Lessons on Allowance from an Eight-Year-Old
I realized that my eight-year-old was ready for an allowance the day I took him shopping with the ten dollars he received from a relative as a Christmas gift. As he walked through the toy aisles at our local supercenter weighing his options, he turned to me and said (quite precociously), “Boy, Mom, these toys sure are overpriced these days!” Suppressing a giggle, I replied, “You’re telling me!”
Now, it’s important to point out that this is the same kid who had no problem picking out a $50 Wii game or a grossly overpriced Nerf gun a few weeks ago when it was my money he was spending. Anyway, we left the store that day with two packs of playing cards for him (a buy-one-get-one free deal, mind you) and a nugget of wisdom for me—this kid needed an allowance, and ASAP.
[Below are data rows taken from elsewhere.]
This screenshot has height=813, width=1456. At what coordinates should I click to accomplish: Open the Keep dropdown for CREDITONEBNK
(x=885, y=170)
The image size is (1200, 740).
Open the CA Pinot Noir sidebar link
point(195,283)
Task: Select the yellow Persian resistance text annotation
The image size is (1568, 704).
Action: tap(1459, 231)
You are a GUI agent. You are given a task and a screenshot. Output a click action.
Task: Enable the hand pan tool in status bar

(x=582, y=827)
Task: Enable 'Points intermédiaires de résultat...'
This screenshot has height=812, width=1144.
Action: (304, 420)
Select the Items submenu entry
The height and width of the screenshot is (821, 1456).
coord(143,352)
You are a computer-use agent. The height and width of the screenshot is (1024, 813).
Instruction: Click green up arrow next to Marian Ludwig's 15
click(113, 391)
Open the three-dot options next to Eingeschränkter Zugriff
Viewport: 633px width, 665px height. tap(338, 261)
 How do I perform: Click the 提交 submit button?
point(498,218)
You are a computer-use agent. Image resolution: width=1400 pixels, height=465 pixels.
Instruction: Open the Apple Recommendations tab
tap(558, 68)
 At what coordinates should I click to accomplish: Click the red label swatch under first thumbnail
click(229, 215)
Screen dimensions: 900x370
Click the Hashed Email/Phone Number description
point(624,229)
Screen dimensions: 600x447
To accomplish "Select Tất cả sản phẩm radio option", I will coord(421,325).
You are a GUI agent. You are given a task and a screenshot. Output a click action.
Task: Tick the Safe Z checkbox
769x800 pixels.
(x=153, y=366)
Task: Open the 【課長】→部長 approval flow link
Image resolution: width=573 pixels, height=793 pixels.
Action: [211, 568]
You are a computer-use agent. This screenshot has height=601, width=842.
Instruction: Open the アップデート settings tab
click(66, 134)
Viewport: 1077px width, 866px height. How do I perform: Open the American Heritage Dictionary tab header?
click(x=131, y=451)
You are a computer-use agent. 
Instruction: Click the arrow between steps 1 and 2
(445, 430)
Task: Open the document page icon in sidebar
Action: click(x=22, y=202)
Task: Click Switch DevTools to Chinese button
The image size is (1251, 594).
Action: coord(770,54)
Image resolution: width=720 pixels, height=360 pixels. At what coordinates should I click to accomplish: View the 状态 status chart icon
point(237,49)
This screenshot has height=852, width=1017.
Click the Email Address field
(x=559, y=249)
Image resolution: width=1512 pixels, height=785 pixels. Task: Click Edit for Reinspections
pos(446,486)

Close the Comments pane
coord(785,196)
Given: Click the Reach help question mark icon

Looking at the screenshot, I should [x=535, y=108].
Before that “aha” moment I had standing in the toy section of Wal-Mart, I was like a lot of parents when it came to the topic of allowance. I thought: What in the world does my child need an allowance for? I buy him everything he wants. Little did I know then that therein lies the problem with most kids these days, including my own. Little by little, with every seemingly innocent treat—the board game you purchased to keep him busy on a rainy day, the book she’d been begging for because hey, reading’s good for them, right?, the candy bar you bought him “just because”—these youngsters are gaining a very dangerous thing to have in this word—a sense of entitlement. Yep, that’s right. If they keep getting the things they want with little or no effort on their part and no inkling of an idea of what it costs, then they will eventually come to expect them and even feel that they deserve them. And I don’t have to tell you where that kind of thinking will get you as an adult.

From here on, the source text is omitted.